ISSN: 2225-8329
Open access
High-emission industries, such as steel, chemicals, and energy, struggle to comply strict environmental regulations while expanding economically. This study investigates how strategic Intellectual Property (IP) management may improve financial performance across a range of sectors through diversification and Research and Development (R&D). Using data from Chinese A-share listed companies (2010-2022), the study looks at how IP use promotes innovation, reduces market dependence on high-emission products, and reduces risks associated with environmental restrictions. Empirical models show that IP-related initiatives, including patents, trademarks, and IP-linked R&D spending, positively correlate with financial performance metrics like Return on Assets. The research employs various statistical techniques such as regression analysis, robust testing, skewness, kurtosis, normality tests, Hausman and heteroscedasticity tests, and descriptive statistics to examine various factors including financial performance, pollution intensity, diversity, intellectual property, and varying firm sizes. The correlation and regression analyses underscore the moderating role of R&D, validating the model with robust metrics (R²=0.74).
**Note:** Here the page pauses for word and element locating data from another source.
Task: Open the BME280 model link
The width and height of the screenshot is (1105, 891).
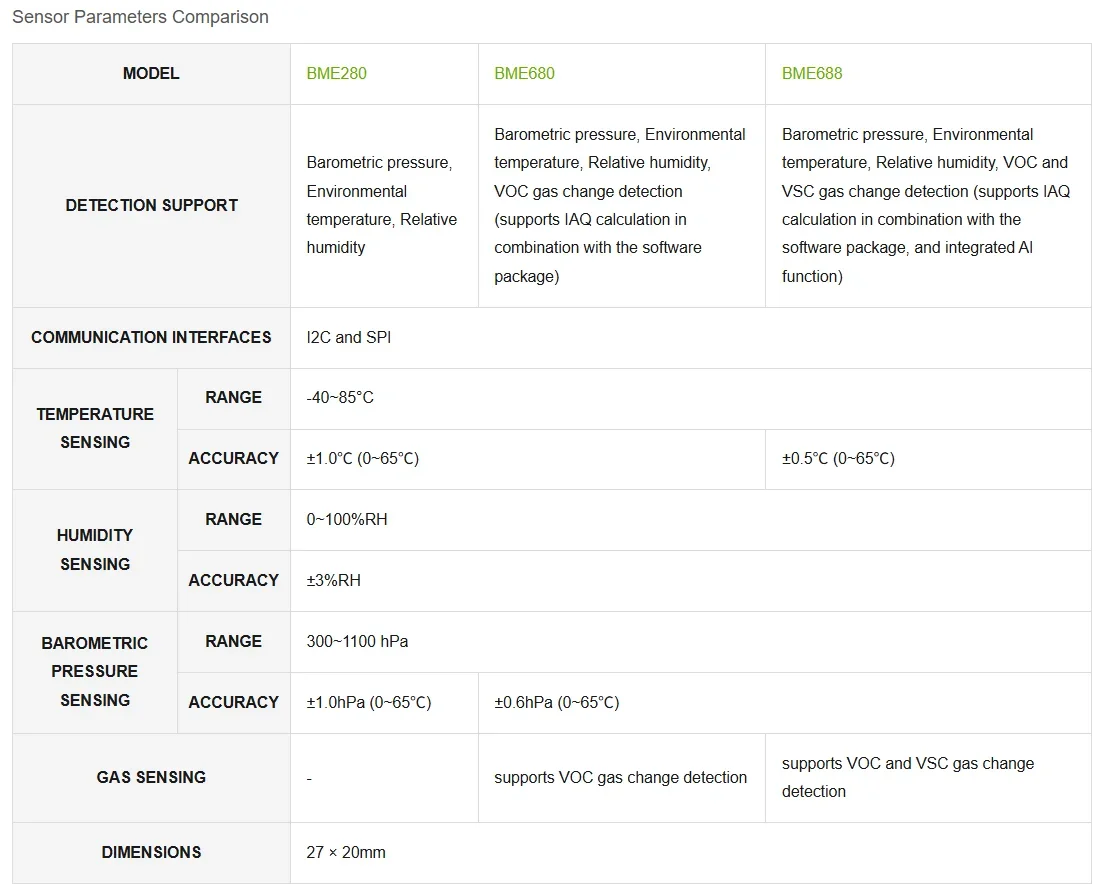Action: tap(336, 73)
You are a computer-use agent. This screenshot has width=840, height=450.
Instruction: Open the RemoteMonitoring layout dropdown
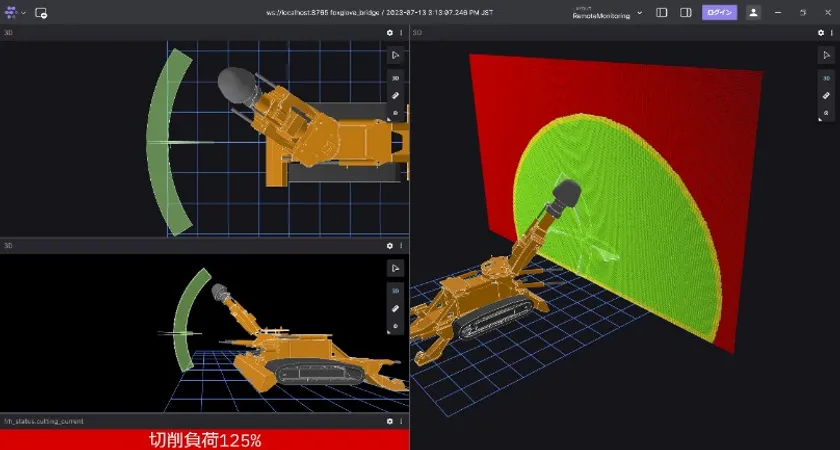click(x=605, y=13)
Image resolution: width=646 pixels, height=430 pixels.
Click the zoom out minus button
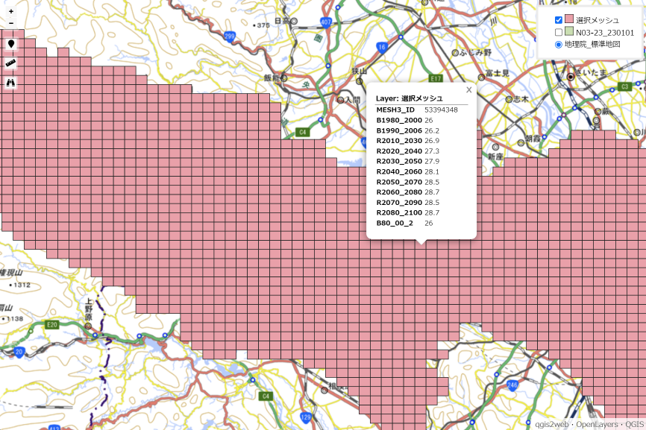[11, 23]
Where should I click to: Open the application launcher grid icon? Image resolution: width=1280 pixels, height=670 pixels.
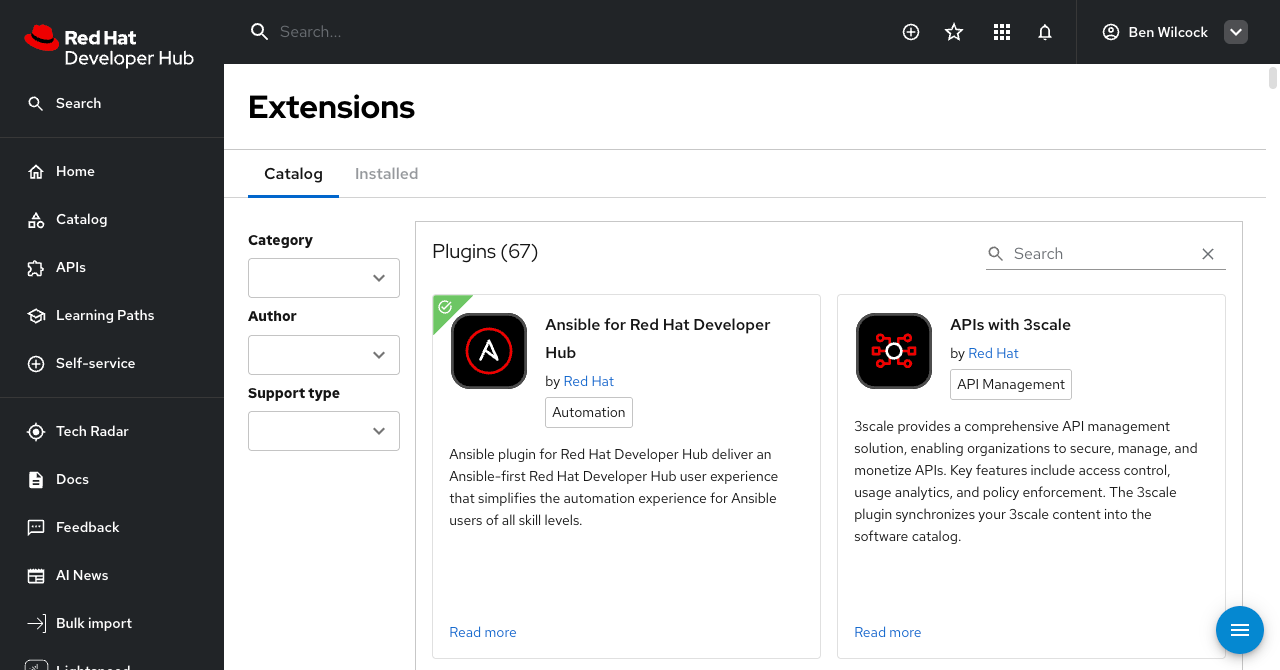click(1002, 32)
The results show that financial outcomes are highly influenced by firm-specific factors such as age, size, and capital flow, and that the advantages of geographic and product diversification can be further enhanced by efficient IP management. The findings highlight how crucial strategic IP management is to promoting green innovation and long-term, sustainable economic expansion. Although diagnostic tests reveal heteroskedasticity and serial correlation, overall results support the notion that financial performance is positively impacted by diversification tactics that are bolstered by robust intellectual property procedures.